Reichtum ist nicht etwas Böses. Aber dem, der den Reichtum hat, kann er gefährlich werden. Davor hat Jesus oft gewarnt, vielleicht am schärfsten im heutigen Gleichnis vom armen Lazarus und vom reichen Prasser. Diesem geht es gut, jenem schlecht. Der Reiche kleidet sich in feinste, teure Gewänder, der Arme ist in Lumpen. Der Tisch des Reichen ist köstlich gedeckt, der arme Lazarus hätte gern mit den Abfällen vom Tisch des Reichen seinen Hunger gestillt.
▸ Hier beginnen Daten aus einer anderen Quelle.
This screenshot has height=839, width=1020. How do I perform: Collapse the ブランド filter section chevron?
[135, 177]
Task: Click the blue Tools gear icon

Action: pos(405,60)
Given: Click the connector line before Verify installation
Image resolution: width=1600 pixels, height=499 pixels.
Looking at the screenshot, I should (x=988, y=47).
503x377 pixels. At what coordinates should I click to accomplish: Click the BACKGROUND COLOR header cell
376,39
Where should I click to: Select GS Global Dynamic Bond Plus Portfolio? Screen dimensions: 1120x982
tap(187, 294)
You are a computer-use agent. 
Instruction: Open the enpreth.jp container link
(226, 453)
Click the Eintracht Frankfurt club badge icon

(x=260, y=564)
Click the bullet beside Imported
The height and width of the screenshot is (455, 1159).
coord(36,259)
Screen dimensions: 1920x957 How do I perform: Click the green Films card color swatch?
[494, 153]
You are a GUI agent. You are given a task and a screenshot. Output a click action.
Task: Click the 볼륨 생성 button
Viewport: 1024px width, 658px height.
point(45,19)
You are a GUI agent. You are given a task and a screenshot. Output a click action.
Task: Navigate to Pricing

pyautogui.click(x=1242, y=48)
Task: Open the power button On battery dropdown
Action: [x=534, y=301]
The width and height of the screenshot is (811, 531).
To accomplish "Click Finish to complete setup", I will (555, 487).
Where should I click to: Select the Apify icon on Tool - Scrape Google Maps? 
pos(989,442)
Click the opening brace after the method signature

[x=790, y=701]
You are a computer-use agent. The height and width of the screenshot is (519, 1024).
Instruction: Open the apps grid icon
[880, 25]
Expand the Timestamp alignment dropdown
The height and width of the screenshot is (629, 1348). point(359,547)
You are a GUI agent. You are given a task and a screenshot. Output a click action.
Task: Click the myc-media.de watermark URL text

Nach dem Tod ist es genau umgekehrt: Der Arme ist selig im Himmel, der Reiche leidet Höllenqualen. Jesus warnt: Der Reiche hat zu Lebzeiten schon alles an Gütern gehabt, Lazarus dagegen nur Schlechtes. Jetzt wird er getröstet, der Reiche aber leidet große Qual.
Ist das primitives Rachedenken? Billiger Trost für die Armen? Vertröstung auf ein besseres Jenseits nach der Not im Diesseits? Genau das Gegenteil: Es ist die dringende Aufforderung an den Reichen, seine Chance jetzt zu ergreifen. Sie ist ganz nahe, sie liegt vor seiner Tür. Er muss nur hinschauen. Er braucht nur das Naheliegende zu tun: von seinem vollen Tisch dem hungrigen Lazarus zu essen zu geben.
Doch genau da liegt die Gefahr des Reichtums. Er macht so leicht den, der ihn hat, zu seinem Gefangenen. Reichtum blendet. Er macht blind für die Not. Der Reiche glaubt, sich alles leisten zu können. Der Wohlstand macht ihn überheblich. Und so übersieht er den Armen, der vor seiner Türe liegt. Zuerst stört ihn der Anblick dieses Elends. Anfangs erinnert ihn der arme Lazarus noch daran, dass er selber einmal arm und notleidend werden könnte. Doch dann gewöhnt er sich an diesen Anblick, denkt sich: So ist eben das Leben! Und schließlich vergisst er, dass Lazarus hungernd vor seiner Türe liegt. Er lässt sich von allem, was sein Reichtum ihm bietet, ablenken. Er eilt von Vergnügen zu Vergnügen. Leid muss verdrängt werden. Sein Herz wird hart und blind, geblendet von sich und seinem Wohlergehen.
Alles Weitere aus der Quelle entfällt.